[Begin Provided records]
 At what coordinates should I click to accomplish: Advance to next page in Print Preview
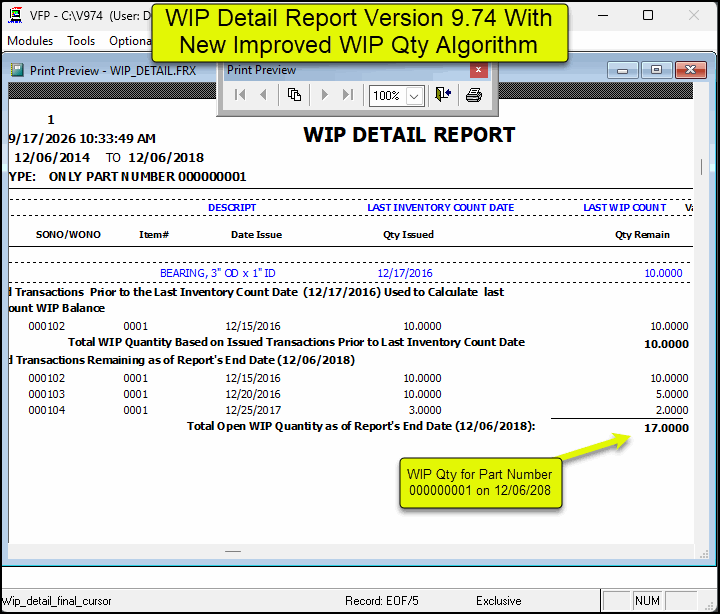pyautogui.click(x=325, y=95)
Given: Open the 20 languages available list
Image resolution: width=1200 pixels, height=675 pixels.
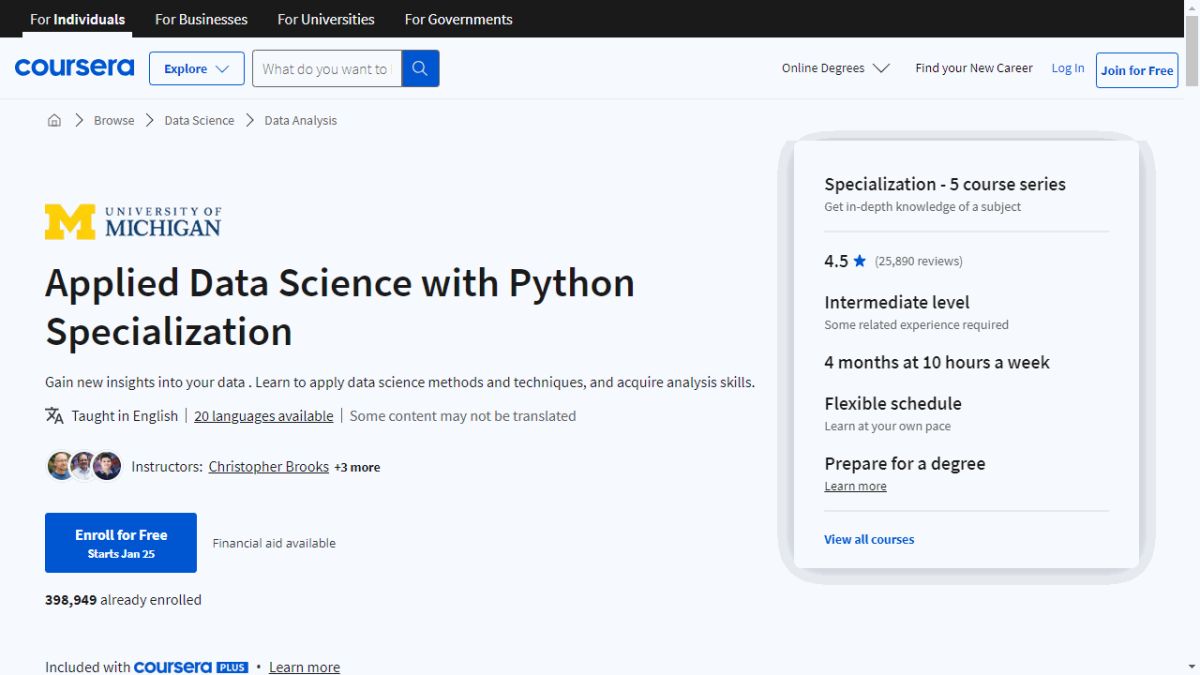Looking at the screenshot, I should (x=263, y=416).
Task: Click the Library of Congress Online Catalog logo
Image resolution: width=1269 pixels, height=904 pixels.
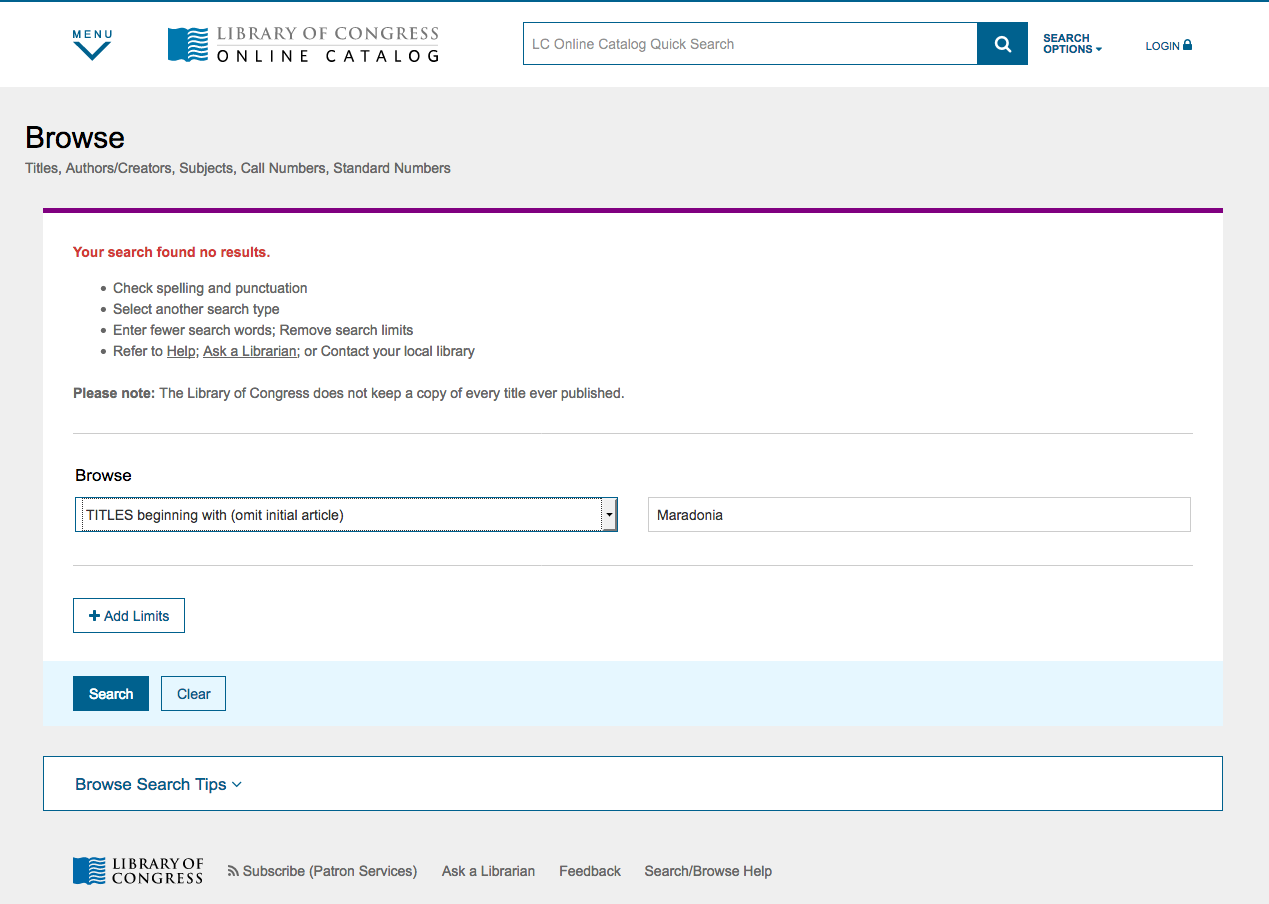Action: pyautogui.click(x=304, y=45)
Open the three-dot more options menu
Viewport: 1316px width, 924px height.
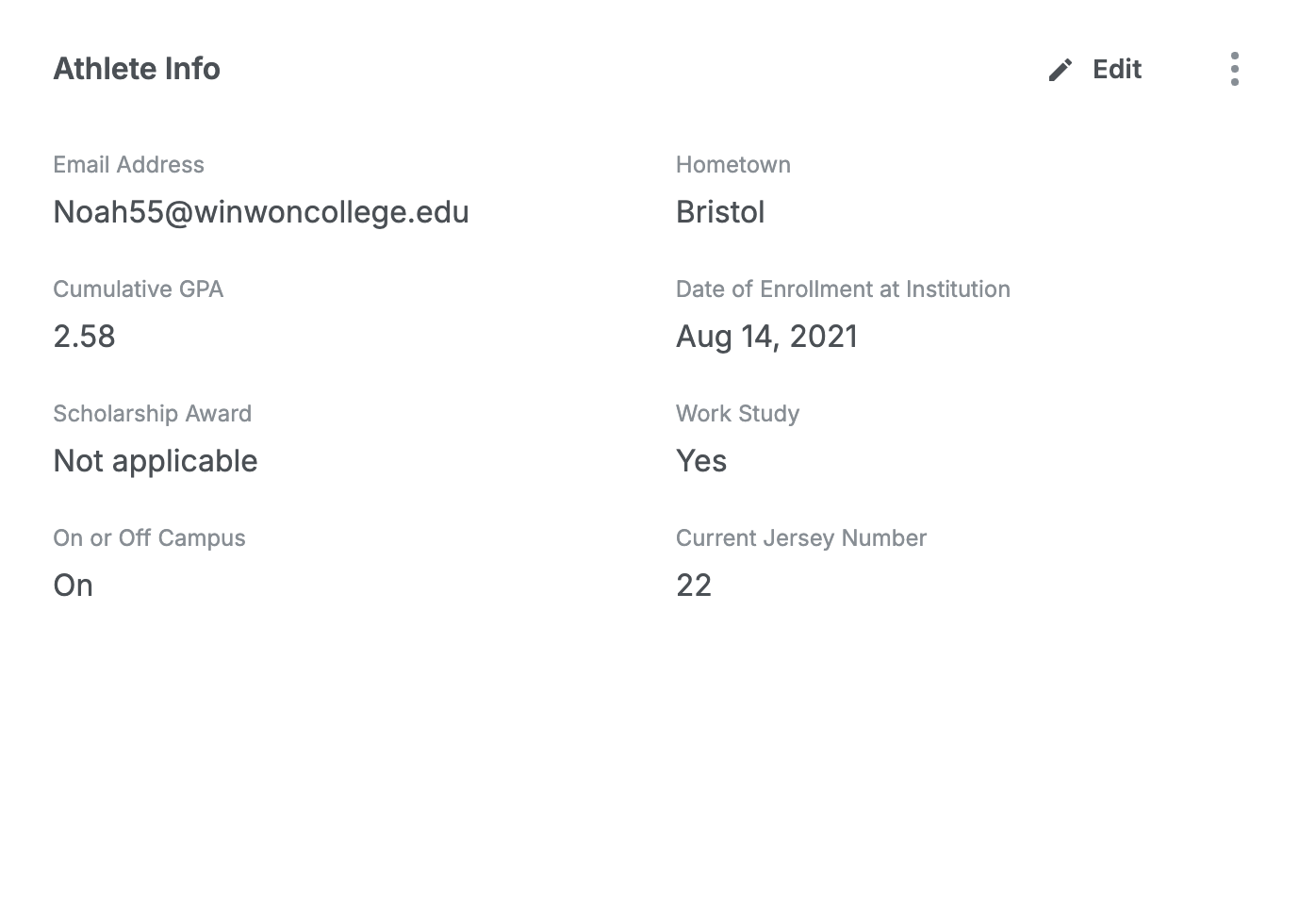1235,69
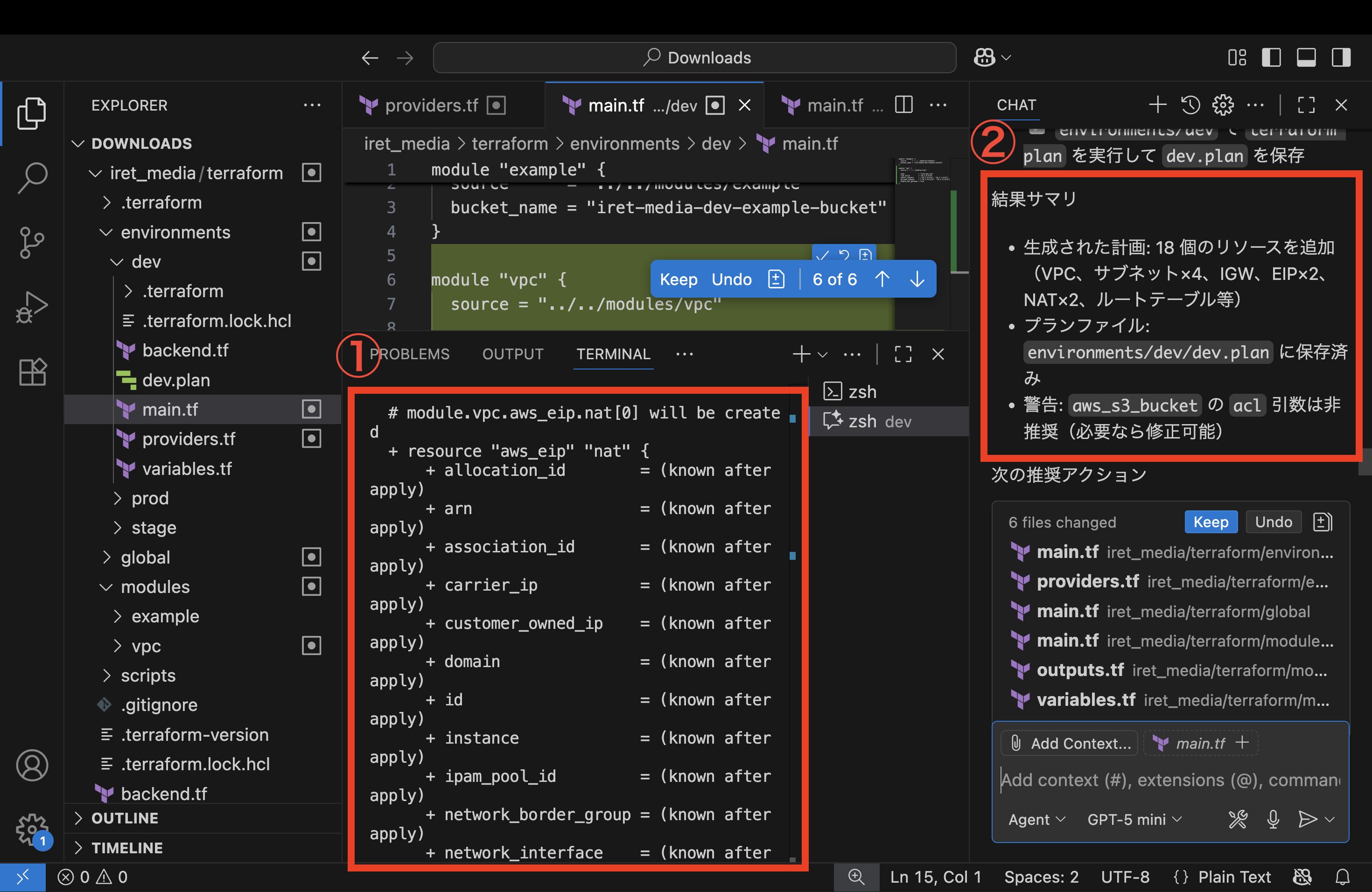The width and height of the screenshot is (1372, 892).
Task: Open the Search view in activity bar
Action: (32, 177)
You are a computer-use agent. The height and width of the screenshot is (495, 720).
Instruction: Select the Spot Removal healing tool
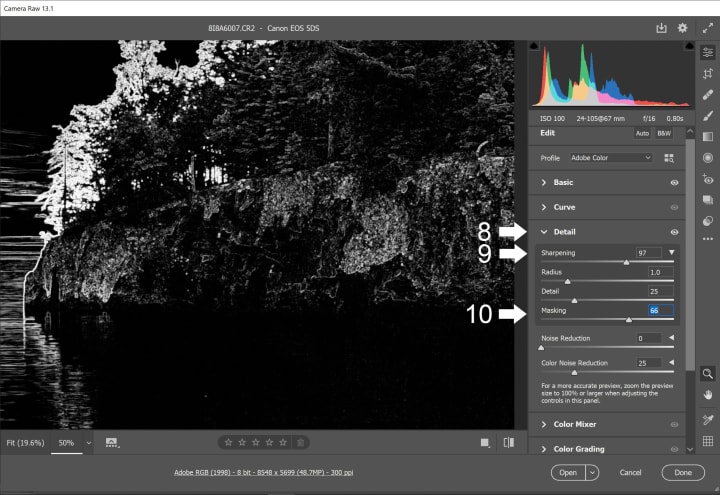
[End Provided records]
— Exercise directions —
Reproduce every line of the listing above without changing a word, leaving out the pictures.

— The solution —
 At what coordinates should I click to accomplish: Advance to next page in Print Preview
pyautogui.click(x=325, y=95)
Given: Open the 20 languages available list
Image resolution: width=1200 pixels, height=675 pixels.
Looking at the screenshot, I should (x=263, y=416).
Task: Click the Library of Congress Online Catalog logo
Image resolution: width=1269 pixels, height=904 pixels.
Action: pyautogui.click(x=304, y=45)
Open the three-dot more options menu
Viewport: 1316px width, 924px height.
1235,69
The width and height of the screenshot is (1372, 892).
Task: Open the Search view in activity bar
Action: (32, 177)
You are a computer-use agent. The height and width of the screenshot is (495, 720).
Instruction: Select the Spot Removal healing tool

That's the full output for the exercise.